Text excerpt:
From extreme weather events to water scarcity, to shifts in the ripening phase and grapes composition, these are just a few of the consequences wine regions around the world are experiencing due to a changing climate.

Furthermore, there are many aspects of wine production that contribute to increase CO2 in the atmosphere: from glass packaging to carbon emissions from wine fermentation, to the nature and quantity of pesticides used in viticulture, monocultures, water spent, fossil fuels used along the various stages of production, from transportation to tractors. But there are also many things that can be done to minimize this impact: cover crops, drip irrigation (or no irrigation at all) to conserve soil and water, reducing the bottle weight or opting for less impactful materials.

Climate change also offers business opportunities to companies, to those who aim to improve their resources management, for example, by increasing energy efficiency, to drive innovation, inspiring new products and services which are less carbon intensive and ultimately enhance the resilience of their supply chains by reducing reliance on price-volatile fossil fuels by shifting towards renewable energy. Together, these actions can foster competitiveness and unlock new market opportunities and will certainly be less costly as we speak than if the unavoidable is postponed.

Ultimately, is the long-term consequence of not internalizing climate change the survival of the industry (ours?) itself? And isn’t that the reason why it makes business sense to do so?

Text and item location entries:
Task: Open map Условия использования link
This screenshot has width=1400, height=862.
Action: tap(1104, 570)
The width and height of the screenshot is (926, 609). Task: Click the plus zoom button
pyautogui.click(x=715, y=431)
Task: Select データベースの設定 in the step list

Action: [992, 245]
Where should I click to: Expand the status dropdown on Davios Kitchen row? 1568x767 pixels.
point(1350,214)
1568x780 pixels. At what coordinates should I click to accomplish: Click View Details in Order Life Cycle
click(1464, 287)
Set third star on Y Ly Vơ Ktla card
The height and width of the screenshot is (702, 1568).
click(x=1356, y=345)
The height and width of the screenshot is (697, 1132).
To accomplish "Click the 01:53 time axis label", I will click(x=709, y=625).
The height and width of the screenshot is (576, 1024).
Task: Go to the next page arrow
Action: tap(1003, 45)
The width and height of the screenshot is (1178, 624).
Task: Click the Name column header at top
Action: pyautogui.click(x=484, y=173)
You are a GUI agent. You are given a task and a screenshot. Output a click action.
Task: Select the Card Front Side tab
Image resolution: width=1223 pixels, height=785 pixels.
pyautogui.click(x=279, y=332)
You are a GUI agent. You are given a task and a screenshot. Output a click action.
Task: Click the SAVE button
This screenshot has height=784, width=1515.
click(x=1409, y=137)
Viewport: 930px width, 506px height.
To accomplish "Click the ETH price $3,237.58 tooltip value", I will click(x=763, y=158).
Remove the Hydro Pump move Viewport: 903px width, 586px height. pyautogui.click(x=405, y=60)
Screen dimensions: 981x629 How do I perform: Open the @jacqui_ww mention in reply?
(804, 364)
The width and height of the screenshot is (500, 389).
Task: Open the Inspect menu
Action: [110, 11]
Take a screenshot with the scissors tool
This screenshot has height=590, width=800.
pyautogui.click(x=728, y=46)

Required work:
• A. Reproduce the passage of the text on climate change and wine from "Ultimately, is the" through "sense to do so?".
• B. List every measure that the text on climate change and wine names as something that can be done to minimize the impact of wine production.

Results of the tasks:
• A.
Ultimately, is the long-term consequence of not internalizing climate change the survival of the industry (ours?) itself? And isn’t that the reason why it makes business sense to do so?

• B.
- Cover crops
- Drip irrigation (or no irrigation at all)
- Reducing the bottle weight
- Opting for less impactful materials